Boudreau disappeared down the hall.
Pilots in a small organization always had additional duties. The bottom rung on the ladder was snacko. You kept the bar stocked, emptied an honor box full of quarters and dollar bills, went to the store and bought beer nuts and Twinkies. And most importantly, you kept the keg up to speed. Never fail on that, because if you screwed up, you didn’t get fired. You kept the job longer.
“Who’s Achmed?” Davis asked.
“One of our local copilots, a miserable kid. When he gets his hands on an airplane it’s like a kite in a tornado.”

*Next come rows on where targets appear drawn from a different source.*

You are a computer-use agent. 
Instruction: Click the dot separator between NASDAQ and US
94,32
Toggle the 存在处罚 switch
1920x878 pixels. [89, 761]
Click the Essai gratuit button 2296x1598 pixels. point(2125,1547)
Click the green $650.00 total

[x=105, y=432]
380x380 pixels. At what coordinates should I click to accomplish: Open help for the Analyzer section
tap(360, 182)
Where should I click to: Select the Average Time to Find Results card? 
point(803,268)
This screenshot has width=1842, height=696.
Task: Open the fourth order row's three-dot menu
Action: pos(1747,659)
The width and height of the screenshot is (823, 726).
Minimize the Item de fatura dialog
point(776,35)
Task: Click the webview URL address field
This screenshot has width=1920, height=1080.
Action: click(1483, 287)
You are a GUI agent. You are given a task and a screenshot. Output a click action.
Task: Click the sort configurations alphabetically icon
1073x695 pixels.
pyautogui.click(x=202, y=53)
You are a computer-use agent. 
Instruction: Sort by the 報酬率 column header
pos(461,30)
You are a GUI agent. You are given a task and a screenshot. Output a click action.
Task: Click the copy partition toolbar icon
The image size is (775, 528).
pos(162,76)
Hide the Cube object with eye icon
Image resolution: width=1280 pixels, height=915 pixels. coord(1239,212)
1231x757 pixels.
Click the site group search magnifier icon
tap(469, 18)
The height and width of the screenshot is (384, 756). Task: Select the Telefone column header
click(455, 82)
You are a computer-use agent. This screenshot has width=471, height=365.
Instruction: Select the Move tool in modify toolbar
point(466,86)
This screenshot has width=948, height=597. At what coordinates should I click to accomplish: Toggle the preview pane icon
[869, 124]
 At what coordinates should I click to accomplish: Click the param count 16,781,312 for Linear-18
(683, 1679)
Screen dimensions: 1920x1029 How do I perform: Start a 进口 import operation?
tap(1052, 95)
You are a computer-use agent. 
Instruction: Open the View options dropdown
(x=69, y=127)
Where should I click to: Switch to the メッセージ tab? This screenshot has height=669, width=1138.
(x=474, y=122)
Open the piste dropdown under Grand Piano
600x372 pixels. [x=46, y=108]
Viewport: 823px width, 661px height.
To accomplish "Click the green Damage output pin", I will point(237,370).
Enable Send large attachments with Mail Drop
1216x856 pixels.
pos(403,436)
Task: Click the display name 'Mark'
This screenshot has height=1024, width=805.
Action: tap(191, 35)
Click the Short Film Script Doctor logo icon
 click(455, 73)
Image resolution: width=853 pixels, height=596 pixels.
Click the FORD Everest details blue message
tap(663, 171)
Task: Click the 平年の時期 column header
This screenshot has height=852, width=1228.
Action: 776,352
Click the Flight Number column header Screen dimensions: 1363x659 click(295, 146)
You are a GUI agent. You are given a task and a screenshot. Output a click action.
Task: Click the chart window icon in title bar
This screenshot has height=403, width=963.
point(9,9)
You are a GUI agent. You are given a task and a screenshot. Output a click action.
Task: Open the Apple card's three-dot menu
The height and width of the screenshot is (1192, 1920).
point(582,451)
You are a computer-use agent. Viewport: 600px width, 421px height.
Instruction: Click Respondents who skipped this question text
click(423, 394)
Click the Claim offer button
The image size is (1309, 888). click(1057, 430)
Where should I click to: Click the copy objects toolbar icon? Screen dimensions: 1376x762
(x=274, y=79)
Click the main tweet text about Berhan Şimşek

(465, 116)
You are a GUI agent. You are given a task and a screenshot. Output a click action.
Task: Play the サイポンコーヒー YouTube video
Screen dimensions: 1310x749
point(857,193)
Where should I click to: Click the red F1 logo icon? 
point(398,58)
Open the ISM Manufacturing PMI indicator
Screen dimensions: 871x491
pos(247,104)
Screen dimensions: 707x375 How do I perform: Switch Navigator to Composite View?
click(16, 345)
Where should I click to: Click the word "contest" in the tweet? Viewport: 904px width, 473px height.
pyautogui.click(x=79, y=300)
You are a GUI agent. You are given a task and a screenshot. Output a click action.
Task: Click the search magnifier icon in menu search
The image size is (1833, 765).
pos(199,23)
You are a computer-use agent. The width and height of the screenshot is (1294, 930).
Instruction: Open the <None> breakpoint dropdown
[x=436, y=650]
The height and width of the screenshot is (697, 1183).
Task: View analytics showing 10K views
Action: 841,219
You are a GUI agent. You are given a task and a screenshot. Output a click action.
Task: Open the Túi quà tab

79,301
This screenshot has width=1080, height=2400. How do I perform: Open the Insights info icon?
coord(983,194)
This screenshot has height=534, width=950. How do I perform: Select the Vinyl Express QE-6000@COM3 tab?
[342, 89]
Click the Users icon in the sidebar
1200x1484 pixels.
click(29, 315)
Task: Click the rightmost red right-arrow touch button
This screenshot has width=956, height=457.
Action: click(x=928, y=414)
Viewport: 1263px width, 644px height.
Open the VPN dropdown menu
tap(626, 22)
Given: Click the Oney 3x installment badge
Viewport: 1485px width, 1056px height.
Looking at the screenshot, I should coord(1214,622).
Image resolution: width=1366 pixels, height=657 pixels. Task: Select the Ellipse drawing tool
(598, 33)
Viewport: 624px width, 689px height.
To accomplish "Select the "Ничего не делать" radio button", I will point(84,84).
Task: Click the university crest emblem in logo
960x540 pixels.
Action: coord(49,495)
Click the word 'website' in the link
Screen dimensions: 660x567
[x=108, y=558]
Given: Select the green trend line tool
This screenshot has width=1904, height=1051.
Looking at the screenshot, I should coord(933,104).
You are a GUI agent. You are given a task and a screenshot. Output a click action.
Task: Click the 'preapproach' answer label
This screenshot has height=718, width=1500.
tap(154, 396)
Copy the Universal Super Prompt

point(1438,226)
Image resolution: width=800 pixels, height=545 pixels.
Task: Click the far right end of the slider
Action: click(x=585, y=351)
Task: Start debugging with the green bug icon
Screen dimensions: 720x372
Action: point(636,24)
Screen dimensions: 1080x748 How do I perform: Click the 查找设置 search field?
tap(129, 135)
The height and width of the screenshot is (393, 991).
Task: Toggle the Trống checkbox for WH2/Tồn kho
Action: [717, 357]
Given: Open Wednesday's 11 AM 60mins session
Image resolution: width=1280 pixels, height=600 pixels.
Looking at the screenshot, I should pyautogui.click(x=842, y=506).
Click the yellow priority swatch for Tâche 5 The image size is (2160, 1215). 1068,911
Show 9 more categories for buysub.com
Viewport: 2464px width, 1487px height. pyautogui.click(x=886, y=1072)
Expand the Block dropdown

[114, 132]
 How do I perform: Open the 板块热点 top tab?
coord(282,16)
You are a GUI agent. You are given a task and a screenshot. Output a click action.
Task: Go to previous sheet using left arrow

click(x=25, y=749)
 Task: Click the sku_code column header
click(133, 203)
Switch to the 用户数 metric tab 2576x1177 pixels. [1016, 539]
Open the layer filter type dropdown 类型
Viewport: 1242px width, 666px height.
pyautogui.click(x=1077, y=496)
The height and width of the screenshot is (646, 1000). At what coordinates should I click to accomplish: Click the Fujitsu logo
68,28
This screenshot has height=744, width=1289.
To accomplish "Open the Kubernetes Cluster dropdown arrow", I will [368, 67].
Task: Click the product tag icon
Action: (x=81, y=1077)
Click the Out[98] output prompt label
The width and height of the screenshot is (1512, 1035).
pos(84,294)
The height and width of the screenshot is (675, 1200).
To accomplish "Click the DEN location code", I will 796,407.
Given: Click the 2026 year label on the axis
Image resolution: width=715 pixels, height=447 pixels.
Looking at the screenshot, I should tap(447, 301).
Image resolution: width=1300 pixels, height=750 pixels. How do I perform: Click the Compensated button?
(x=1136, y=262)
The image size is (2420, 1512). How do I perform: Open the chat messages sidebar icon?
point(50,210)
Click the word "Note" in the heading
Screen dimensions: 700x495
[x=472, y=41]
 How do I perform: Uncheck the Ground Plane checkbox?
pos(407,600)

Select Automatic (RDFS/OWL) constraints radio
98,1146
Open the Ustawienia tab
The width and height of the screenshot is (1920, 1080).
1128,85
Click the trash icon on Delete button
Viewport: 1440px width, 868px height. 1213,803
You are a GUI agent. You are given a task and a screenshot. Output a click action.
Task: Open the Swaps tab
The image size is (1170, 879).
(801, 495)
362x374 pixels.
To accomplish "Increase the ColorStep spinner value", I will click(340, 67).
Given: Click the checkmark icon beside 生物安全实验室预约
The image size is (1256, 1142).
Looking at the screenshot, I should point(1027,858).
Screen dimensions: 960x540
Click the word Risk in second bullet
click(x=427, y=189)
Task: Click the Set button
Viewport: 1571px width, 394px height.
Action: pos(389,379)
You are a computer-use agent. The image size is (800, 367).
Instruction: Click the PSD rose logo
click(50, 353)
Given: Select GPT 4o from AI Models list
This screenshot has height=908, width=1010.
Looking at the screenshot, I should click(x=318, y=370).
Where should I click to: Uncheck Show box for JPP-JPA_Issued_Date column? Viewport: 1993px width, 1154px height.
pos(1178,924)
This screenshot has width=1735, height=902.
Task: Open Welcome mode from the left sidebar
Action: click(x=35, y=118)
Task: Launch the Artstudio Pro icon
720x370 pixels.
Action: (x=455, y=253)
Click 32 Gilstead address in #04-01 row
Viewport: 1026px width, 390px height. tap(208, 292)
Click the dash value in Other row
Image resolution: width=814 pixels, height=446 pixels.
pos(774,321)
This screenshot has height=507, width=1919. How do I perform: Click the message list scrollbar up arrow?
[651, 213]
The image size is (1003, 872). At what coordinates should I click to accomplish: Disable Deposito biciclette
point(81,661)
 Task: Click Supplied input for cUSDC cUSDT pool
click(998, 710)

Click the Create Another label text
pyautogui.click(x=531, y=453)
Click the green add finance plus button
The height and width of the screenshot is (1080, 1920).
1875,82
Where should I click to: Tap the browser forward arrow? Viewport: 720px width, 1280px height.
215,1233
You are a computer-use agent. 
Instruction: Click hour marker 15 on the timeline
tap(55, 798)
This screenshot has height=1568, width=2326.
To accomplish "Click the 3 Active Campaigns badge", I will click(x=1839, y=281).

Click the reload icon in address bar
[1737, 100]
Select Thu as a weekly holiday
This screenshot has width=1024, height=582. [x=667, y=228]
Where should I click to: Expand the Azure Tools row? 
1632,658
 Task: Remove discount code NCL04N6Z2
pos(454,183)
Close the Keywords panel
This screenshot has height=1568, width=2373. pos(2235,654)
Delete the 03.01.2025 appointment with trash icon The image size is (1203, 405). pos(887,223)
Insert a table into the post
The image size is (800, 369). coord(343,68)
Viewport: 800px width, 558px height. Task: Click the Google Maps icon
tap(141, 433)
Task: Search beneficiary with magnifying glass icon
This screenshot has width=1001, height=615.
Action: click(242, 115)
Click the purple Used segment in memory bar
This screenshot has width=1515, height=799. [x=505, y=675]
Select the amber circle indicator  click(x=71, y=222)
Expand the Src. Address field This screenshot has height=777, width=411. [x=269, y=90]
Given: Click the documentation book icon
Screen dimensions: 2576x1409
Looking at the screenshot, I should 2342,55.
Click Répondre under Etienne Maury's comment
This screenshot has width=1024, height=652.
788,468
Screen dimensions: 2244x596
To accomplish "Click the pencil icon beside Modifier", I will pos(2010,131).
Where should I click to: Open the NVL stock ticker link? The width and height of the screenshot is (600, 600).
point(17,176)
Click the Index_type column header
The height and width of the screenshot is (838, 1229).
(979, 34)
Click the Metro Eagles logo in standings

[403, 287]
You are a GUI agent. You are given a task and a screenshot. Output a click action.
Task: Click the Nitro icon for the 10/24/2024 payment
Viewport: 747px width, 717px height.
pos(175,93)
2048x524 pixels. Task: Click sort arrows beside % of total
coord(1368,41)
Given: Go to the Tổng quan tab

“So what are you hauling down to the Congo?”
Schmitt laughed, and said, “Hell if I know, I never see the contracts. We get tasked to haul God knows what to God knows where. Load, fly, and don’t ask questions.” Schmitt took a sip of his beer, got an upper lip covered in foam. He wiped it on a sleeve.
“That doesn’t bother you?” Davis asked. “What you might be delivering?”
“Screw you, Jammer. It’s all legal in my book.”
“Guns and ammo? All aboveboard?”
“It can be.”
After a long pause, Davis said, “What goes on out at FBN’s hangar?”
Schmitt looked at him suspiciously. “That’s the second time you’ve asked about that.”
“And that’s the second time you haven’t answered.”
“If I was you, I’d let it go. Khoury’s people keep that place under lockdown. Nobody goes near.”